* The problem: In the material below, the required lines run from the one containing "agent. This screenshot has width=1456, height=819." through the one containing "1456x822 pixels.". Copy those lines exactly, ends included, and nothing else.

──────────

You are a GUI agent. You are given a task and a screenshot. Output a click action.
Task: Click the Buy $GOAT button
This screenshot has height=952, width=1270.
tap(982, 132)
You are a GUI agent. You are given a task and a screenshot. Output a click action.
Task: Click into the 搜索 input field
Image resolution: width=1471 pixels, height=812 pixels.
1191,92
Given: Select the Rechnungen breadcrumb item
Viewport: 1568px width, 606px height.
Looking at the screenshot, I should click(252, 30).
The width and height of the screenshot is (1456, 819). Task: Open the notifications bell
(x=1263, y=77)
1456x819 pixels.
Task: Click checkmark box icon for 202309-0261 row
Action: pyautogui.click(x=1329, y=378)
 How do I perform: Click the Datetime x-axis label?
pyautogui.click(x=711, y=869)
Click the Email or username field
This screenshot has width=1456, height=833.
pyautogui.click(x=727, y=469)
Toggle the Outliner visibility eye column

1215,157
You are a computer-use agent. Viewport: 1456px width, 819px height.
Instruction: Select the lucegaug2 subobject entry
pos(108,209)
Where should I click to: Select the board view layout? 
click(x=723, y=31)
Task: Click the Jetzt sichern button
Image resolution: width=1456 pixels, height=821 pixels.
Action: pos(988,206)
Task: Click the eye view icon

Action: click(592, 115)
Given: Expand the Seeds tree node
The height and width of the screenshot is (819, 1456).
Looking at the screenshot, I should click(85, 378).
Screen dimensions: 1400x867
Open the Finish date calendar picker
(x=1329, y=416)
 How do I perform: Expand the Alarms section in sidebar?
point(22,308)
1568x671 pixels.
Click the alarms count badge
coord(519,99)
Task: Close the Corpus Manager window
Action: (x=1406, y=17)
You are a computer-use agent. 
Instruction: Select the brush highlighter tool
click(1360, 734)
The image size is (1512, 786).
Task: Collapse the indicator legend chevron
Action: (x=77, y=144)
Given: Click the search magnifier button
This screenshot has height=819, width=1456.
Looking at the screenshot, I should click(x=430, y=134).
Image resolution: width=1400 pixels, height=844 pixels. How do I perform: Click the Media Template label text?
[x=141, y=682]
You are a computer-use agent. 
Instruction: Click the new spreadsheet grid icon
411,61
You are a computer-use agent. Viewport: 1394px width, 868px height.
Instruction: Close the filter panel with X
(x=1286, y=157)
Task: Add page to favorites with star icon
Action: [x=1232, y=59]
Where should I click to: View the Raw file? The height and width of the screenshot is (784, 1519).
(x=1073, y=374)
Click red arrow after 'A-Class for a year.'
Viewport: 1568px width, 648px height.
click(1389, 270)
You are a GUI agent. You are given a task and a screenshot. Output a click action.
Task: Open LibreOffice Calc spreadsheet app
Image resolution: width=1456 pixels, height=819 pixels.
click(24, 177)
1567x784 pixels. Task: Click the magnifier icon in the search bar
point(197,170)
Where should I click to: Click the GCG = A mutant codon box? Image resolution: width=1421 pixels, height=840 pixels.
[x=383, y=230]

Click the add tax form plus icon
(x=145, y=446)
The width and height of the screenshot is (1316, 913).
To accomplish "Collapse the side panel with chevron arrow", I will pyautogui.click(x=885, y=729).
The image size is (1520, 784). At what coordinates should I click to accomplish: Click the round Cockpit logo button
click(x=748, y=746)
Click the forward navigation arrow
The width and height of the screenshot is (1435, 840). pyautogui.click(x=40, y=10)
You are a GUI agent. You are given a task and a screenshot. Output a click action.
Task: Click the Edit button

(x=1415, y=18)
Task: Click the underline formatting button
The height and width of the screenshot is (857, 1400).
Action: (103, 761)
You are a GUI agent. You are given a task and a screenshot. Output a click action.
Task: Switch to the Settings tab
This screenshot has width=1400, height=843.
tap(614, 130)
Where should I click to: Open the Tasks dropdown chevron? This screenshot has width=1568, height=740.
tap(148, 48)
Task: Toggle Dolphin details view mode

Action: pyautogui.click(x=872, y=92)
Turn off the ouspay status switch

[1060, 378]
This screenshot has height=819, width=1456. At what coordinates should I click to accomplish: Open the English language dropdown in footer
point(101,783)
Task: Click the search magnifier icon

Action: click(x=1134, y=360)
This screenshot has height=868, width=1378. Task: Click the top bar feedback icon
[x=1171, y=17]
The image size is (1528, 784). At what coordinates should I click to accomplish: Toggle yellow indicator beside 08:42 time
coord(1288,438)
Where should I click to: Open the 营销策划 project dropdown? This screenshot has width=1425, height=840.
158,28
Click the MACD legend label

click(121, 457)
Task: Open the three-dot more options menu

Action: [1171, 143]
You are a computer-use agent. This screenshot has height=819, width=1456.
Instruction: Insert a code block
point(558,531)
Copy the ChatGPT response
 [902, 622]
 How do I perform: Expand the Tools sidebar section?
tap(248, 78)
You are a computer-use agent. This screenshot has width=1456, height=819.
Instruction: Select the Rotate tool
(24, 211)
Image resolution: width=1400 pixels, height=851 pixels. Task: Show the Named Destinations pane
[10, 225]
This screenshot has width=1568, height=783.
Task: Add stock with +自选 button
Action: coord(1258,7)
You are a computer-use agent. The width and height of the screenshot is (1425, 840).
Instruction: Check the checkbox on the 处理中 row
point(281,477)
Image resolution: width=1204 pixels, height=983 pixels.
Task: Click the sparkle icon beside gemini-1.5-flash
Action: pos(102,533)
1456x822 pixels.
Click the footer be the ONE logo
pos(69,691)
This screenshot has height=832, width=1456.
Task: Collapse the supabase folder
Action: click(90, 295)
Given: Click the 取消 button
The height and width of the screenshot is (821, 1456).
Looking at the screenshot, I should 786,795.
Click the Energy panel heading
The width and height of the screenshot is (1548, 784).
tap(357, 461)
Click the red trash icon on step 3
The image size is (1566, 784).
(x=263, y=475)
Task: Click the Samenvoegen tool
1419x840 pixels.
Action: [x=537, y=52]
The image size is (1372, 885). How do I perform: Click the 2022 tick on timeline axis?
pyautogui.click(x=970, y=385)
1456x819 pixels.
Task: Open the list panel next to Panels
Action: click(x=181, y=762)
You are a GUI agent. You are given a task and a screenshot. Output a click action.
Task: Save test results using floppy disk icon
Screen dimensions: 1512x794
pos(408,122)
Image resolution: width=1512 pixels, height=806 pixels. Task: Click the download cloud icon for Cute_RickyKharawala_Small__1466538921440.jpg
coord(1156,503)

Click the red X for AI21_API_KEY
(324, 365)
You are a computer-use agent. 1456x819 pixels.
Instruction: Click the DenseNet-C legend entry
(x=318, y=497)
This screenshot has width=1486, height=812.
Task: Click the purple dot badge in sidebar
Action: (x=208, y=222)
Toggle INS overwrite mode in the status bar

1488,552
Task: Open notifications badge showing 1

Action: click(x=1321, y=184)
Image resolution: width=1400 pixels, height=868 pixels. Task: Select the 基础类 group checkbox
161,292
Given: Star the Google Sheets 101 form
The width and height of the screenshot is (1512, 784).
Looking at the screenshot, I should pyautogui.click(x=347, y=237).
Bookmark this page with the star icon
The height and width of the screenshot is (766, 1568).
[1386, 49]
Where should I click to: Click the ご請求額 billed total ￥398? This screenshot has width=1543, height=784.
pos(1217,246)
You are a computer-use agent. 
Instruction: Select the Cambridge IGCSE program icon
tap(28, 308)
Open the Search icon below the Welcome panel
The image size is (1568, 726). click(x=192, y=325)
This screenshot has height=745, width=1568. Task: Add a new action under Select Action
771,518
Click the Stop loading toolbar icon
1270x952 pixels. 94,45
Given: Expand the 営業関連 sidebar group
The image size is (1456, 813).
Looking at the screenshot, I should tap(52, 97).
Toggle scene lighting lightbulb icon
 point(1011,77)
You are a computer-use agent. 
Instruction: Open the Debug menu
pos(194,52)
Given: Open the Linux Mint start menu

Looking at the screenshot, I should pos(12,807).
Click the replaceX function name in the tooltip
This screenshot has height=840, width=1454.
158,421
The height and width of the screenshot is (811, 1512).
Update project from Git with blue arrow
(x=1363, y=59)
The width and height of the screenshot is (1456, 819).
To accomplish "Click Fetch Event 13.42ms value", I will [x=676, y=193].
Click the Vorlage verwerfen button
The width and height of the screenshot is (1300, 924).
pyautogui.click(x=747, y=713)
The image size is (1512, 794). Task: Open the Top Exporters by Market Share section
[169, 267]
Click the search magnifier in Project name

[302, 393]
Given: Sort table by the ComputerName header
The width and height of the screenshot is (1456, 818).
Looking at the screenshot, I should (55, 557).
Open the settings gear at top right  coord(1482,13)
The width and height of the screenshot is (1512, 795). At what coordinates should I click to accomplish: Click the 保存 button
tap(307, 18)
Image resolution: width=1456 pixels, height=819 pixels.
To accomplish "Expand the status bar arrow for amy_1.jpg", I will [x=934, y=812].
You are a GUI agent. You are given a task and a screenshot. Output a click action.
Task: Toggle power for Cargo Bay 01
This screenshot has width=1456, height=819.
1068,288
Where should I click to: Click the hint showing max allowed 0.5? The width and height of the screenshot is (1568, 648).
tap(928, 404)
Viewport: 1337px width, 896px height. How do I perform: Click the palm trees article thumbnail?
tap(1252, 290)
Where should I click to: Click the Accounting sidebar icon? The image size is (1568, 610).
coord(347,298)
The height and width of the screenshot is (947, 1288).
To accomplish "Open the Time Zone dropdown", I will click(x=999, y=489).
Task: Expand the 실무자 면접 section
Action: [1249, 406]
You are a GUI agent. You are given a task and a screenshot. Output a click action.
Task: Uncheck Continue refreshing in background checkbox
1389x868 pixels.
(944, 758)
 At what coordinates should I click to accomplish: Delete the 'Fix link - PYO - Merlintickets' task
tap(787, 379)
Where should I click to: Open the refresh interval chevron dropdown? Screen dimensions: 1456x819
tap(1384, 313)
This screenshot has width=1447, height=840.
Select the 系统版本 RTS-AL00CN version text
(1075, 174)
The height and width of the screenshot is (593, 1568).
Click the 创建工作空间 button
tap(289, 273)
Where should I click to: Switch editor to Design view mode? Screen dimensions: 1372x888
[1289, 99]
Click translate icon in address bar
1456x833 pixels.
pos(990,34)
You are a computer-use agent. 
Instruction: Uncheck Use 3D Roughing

──────────

* Task output:
You are a computer-use agent. This screenshot has width=1456, height=819.
Instruction: Select the Rotate tool
(24, 211)
Image resolution: width=1400 pixels, height=851 pixels. Task: Show the Named Destinations pane
[10, 225]
This screenshot has width=1568, height=783.
Task: Add stock with +自选 button
Action: coord(1258,7)
You are a computer-use agent. The width and height of the screenshot is (1425, 840).
Instruction: Check the checkbox on the 处理中 row
point(281,477)
Image resolution: width=1204 pixels, height=983 pixels.
Task: Click the sparkle icon beside gemini-1.5-flash
Action: pos(102,533)
1456x822 pixels.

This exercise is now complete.